══ Data lines ══

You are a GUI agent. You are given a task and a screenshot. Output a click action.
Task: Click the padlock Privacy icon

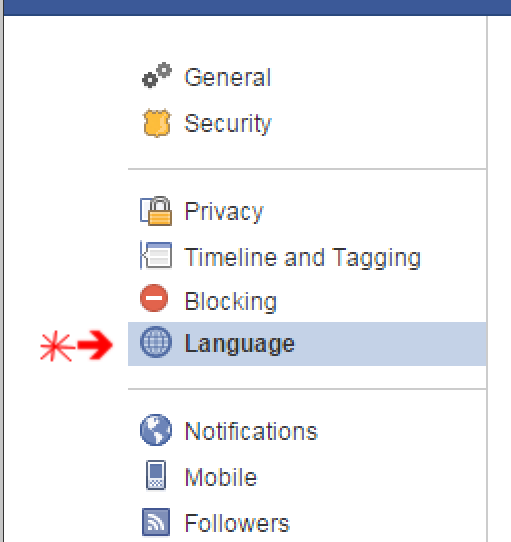[156, 211]
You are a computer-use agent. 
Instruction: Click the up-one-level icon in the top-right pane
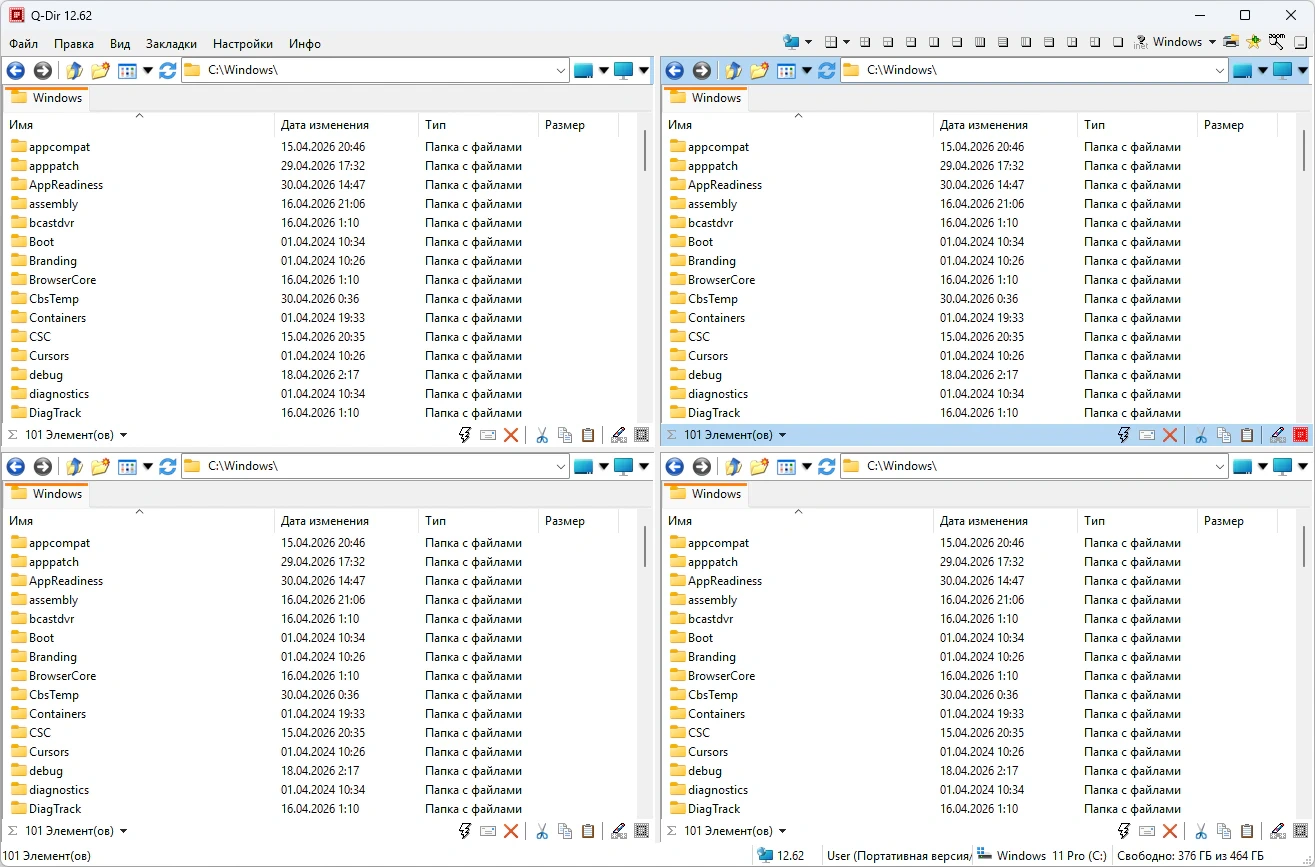734,70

═══

Transcribe every line of the listing above verbatim, leaving out the pictures.

▶ Final result:
You are a GUI agent. You are given a task and a screenshot. Output a click action.
Task: Click the padlock Privacy icon

[156, 211]
You are a computer-use agent. 
Instruction: Click the up-one-level icon in the top-right pane
734,70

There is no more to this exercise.